Problem to work on
Please copy every line from the following entries in which the word "computer" appears.

BEGIN

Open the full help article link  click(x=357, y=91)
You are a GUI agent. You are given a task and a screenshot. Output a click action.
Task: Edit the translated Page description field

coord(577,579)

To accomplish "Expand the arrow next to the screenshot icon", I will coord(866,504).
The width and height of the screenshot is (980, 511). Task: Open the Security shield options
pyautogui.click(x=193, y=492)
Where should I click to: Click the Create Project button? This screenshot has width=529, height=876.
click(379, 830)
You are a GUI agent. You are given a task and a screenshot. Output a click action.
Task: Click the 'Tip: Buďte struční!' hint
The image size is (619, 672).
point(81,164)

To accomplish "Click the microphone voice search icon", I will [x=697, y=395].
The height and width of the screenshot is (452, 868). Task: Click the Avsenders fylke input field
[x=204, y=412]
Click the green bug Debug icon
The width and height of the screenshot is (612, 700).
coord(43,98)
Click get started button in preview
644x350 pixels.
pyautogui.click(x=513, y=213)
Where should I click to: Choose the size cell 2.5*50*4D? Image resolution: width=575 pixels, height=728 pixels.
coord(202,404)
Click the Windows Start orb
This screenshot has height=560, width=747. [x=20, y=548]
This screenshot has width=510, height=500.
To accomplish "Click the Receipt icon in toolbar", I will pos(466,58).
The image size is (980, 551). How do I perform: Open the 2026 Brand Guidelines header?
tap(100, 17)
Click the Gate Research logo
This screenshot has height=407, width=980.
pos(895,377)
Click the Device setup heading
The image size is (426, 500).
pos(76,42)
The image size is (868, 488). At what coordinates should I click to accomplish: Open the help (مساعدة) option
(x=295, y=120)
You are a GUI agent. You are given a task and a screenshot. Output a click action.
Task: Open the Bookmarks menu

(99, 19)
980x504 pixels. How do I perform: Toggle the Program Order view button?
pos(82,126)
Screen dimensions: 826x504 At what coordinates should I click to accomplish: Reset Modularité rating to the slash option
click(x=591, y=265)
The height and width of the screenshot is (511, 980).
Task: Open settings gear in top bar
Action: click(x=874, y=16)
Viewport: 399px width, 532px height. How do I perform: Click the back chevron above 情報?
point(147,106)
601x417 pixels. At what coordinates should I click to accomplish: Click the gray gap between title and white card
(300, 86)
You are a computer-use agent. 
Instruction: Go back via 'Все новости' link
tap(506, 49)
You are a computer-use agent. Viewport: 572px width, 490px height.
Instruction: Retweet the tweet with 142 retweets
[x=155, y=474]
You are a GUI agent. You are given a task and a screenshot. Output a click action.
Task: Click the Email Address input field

END

Solution
You are a computer-use agent. 
You are a computer-use agent. Viewport: 572px width, 490px height.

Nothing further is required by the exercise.